Y «la cruz invita también a dejarnos contagiar por este amor, nos enseña así a mirar siempre al otro con misericordia y amor, sobre todo a quien sufre, a quien tiene necesidad de ayuda, a quien espera una palabra, un gesto. La cruz nos invita a salir de nosotros mismos para ir al encuentro de ellos y tenderles la mano».

Iglesia y cristianos cirineos

«Muchos rostros, lo hemos visto en el Viacrucis, muchos rostros acompañaron a Jesús en el camino al Calvario: Pilato, el Cirineo, María, las mujeres… Yo te pregunto hoy: ¿como queréis ser? ¿Queréis ser como Pilato, que no tiene la valentía de ir a contracorriente, para salvar la vida de Jesús, y se lava las manos?

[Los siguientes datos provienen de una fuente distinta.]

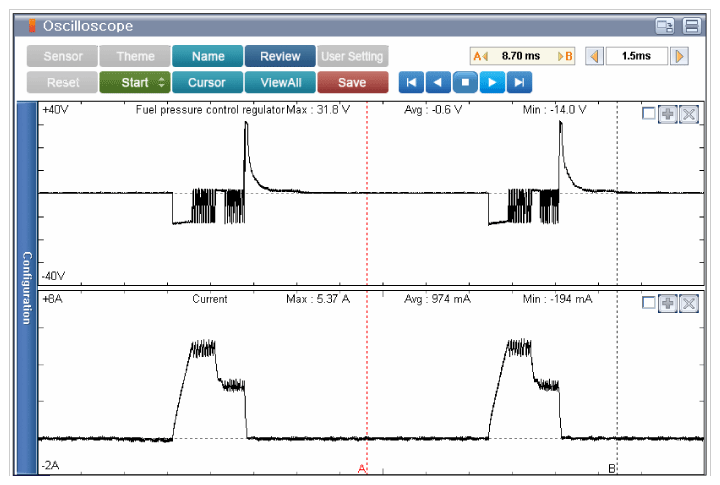Viewport: 720px width, 485px height.
Task: Click the plus icon on voltage channel
Action: click(x=668, y=113)
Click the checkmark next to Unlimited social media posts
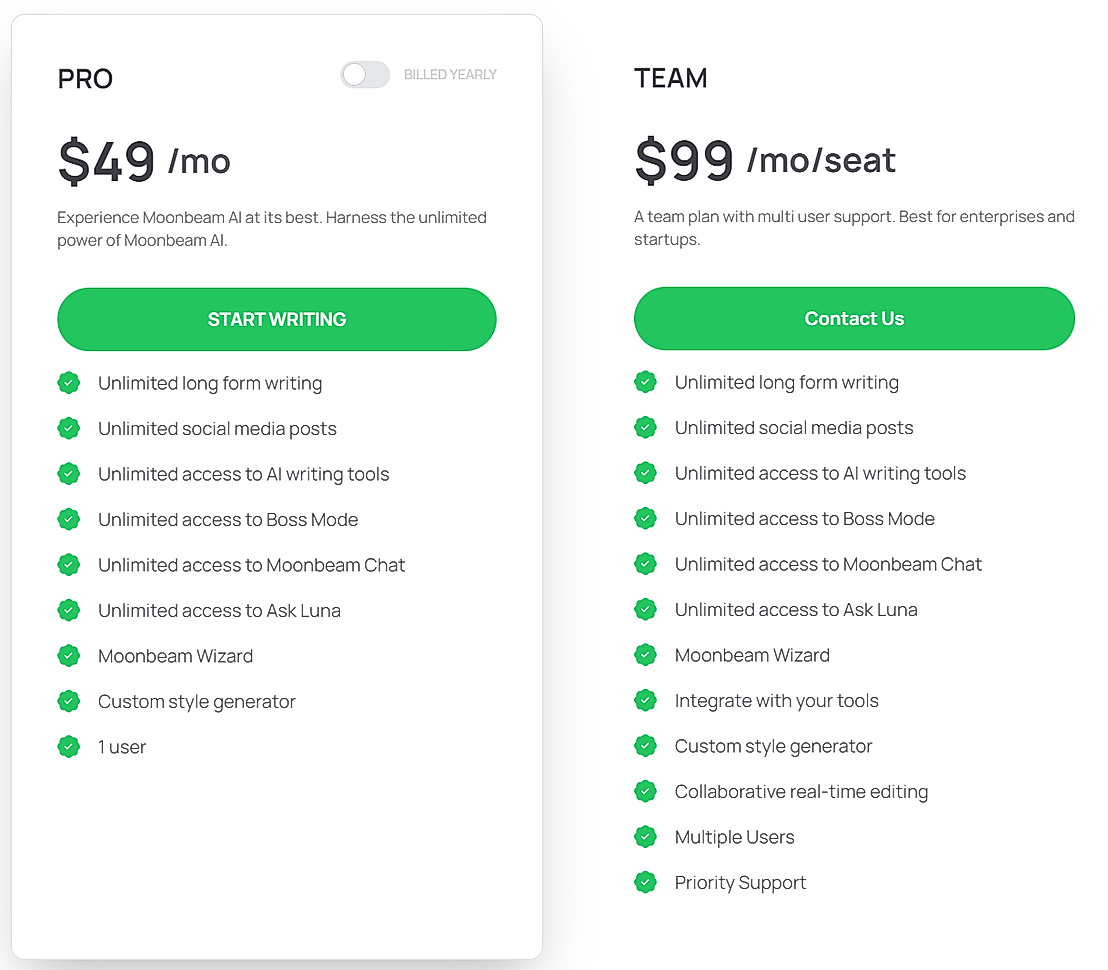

Decidme: sois de los que se lavan las manos, se hacen los distraídos y miran para otro lado, o sois como el Cirineo, que ayuda a Jesús a llevar aquel madero pesado, como María y las otras mujeres, que no tienen miedo de acompañar a Jesús hasta el final, con amor, con ternura. Y ¿cómo cuál de ellos queréis ser? ¿Como Pilato, como el Cirineo, como María? Jesús te está mirando ahora y te dice: ¿Me quieres ayudar a llevar la Cruz? Hermano y hermana, con toda tu fuerza, ¿tú qué le contestas?».

«Llevemos nuestras alegrías, nuestros sufrimientos, nuestros fracasos a la Cruz de Cristo; encontraremos un Corazón abierto que nos comprende, nos perdona, nos ama y nos pide llevar este mismo amor a nuestra vida, amar a cada hermano o hermana nuestra con ese mismo amor».

Y es que solo somos cristianos, solo somos Iglesia de Jesucristo, cuando como nos rezamos en prefacios de la misa, «tenemos entrañas de misericordia ante toda miseria humana», cuando transmitimos «el gesto y la palabra oportuna frente al hermano solo y desamparado…y nos mostrarnos disponibles ante quien se siente explotado y deprimido». Cuando seamos Iglesia «recinto de verdad y de amor, de libertad, de justicia y de paz, y todos puedan «en ella un motivo para seguir esperando». Una Iglesia madre acogedora y entrañable, siempre de puertas abiertas, no aduana ni controladora, sino hogar acogedor, cálido y misericordioso que transparente a su Señor, a su único Señor, Jesucristo, el Crucificado, el Resucitado. Quien manifiesta su amor para con los pobres y los enfermos, para con los pequeños y los pecadores. Quien nunca permaneció indiferente ante el sufrimiento humano; y cuya vida y su palabra son para nosotros la prueba del amor grande más grande y definitivo, el amor de un padre, que siente ternura por sus hijos.

Una Iglesia, la Iglesia de la Cruz y de la Pascua, que sepa discernir los signos de los tiempos y creceros en la fidelidad al Evangelio; una Iglesia que se preocupe en compartir en la caridad las angustias y las tristezas, las alegrías y las esperanzas de los hombres, y así les muestre el camino de la salvación.

Y esa Iglesia, que somos tú y yo, esa Iglesia que es la prenda de la nueva y definitiva humanidad, solo nace, solo se nutre, solo se desarrolla, solo da frutos si está unida a la Cruz, que siempre lleva a la luz y a la Pascua.